48Cette curieuse érudition laisse donc penser que Desiderio possédait ou consultait des ouvrages historiques et mythologiques. Philippe Hoch, conservateur en chef du patrimoine dans le département de la Moselle, écrit, dans un article paru dans le catalogue de l’exposition consacrée à Monsù Desiderio à Metz en 2005 : « Dans les centres artistiques de la péninsule, et notamment à Naples où œuvrent François de Nomé et Didier Barra, les livres illustrés et les albums d’estampes jouent un rôle dont l’importance est alors croissante. Les peintres puisent à cette source, par laquelle tant de toiles ou de sculptures, ainsi reproduites au moyen de la gravure sur cuivre (ou, plus rarement désormais, sur bois), peuvent être connues et, le cas échéant, imitées. Ornés de figures insérées dans le texte ou pourvus de planches hors-texte, ajoutées entre deux cahiers, les livres tout à la fois “popularisent” des œuvres et en suscitent, à leur manière, de nouvelles. »
Conclusion
49Ce tableau est absolument étonnant. Étonnant par sa composition, associant des éléments antiques, médiévaux, ou datant de la Renaissance. Étonnant par son thème et la vision qu’il offre. Étonnant par ses mystères. Étonnant enfin par son, ou plutôt devrait-on dire, ses auteurs, eux aussi bien énigmatiques. André Breton considérait Monsù Desiderio comme le précurseur du surréalisme. Vision moderne d’un monde pourtant fort lointain. Vision intemporelle. On comprend aisément qu’il ait pu fasciner des générations de spectateurs et que, de nos jours encore, de jeunes enfants s’arrêtent devant cette superbe toile.
Bibliographie
Bibliographie
Textes grecs
Homère, Iliade, chant XXIII, v. 69 à 107, éd. et trad. par P. Mazon, Paris, Les Belles Lettres (CUF), 1992.
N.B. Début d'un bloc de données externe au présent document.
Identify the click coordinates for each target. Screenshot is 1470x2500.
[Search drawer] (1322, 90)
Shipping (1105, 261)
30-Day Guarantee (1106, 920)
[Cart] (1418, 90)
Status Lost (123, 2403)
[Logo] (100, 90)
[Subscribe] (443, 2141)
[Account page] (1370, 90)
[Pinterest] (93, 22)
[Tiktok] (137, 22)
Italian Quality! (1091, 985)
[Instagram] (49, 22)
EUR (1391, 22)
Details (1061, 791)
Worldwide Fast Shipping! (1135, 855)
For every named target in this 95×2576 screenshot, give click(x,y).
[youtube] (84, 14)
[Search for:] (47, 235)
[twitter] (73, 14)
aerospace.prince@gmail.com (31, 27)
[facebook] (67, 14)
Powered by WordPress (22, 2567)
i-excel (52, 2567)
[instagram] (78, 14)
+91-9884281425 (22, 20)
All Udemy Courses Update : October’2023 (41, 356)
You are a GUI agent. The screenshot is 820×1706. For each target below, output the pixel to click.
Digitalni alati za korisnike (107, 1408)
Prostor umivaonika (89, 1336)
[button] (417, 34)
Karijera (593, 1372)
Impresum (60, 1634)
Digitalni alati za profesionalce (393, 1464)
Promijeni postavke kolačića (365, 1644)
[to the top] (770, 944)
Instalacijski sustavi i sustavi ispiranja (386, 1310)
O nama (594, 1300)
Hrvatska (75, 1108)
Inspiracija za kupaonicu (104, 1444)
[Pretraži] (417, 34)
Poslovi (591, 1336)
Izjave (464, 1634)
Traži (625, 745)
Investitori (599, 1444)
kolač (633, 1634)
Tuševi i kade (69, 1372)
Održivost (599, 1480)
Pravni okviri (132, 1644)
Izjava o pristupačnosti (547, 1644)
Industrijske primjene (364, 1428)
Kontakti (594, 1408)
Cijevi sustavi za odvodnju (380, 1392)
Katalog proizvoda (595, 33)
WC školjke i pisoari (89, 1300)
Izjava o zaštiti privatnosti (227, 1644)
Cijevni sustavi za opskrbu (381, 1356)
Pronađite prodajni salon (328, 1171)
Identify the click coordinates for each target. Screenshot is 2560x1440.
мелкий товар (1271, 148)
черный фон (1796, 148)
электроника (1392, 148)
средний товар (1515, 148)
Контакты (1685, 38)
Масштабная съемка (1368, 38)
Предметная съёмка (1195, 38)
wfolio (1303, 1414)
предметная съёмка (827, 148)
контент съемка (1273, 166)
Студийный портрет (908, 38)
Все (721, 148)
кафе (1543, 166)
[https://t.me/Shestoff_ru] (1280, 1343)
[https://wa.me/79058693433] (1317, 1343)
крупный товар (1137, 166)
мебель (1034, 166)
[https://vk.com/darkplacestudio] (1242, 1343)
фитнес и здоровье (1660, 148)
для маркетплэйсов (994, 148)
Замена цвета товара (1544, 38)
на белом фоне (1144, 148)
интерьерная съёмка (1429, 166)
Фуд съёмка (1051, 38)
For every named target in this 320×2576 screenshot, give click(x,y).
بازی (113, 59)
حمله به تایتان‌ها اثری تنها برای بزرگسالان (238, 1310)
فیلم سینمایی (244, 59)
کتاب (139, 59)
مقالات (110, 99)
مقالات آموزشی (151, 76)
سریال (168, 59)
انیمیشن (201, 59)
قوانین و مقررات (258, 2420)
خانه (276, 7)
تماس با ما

Homère, Odyssée, chant XI, v. 90-94, 204-224 et 482-491, éd. et trad. par V. Bérard, Paris, Les Belles Lettres (CUF), 1974.
Platon, Gorgias, 524e-525c, éd. et trad. A. Croiset, Paris, Les Belles Lettres (CUF), 1960.
Platon, Phédon, 111c-114c, éd. et trad. par L. Robin, Paris, Les Belles Lettres (CUF), 1965.
Dictionnaire
Ch. Daremberg et E. Saglio, article « Inferi » in Dictionnaire des Antiquités grecques et romaines, 1877, p. 493-500.
Ouvrages et articles sur Monsù Desiderio
I. Bardiès, « François de Nomé, Les Enfers », in De la Lorraine, Paris, Hazan, 2004, notice n ° 74, p. 144-145.
M. Hilaire, « François de Nomé, Les Enfers » in J. Bousquet, La Peinture maniériste, Neuchâtel, éd. Ides et Calendes, 1964, p. 52.
M. R. Nappi, M. Sary et N. Dacos, Enigma. Monsù Desiderio. Un fantastique architectural au XVIIe siècle, catalogue de l’exposition présentée aux Musées de la Cour d’Or à Metz, éd. Serpenoise, 2004.
M. Onfray, Métaphysique des ruines : la peinture de Monsù Desiderio, Paris, éd. Mollat, 1995.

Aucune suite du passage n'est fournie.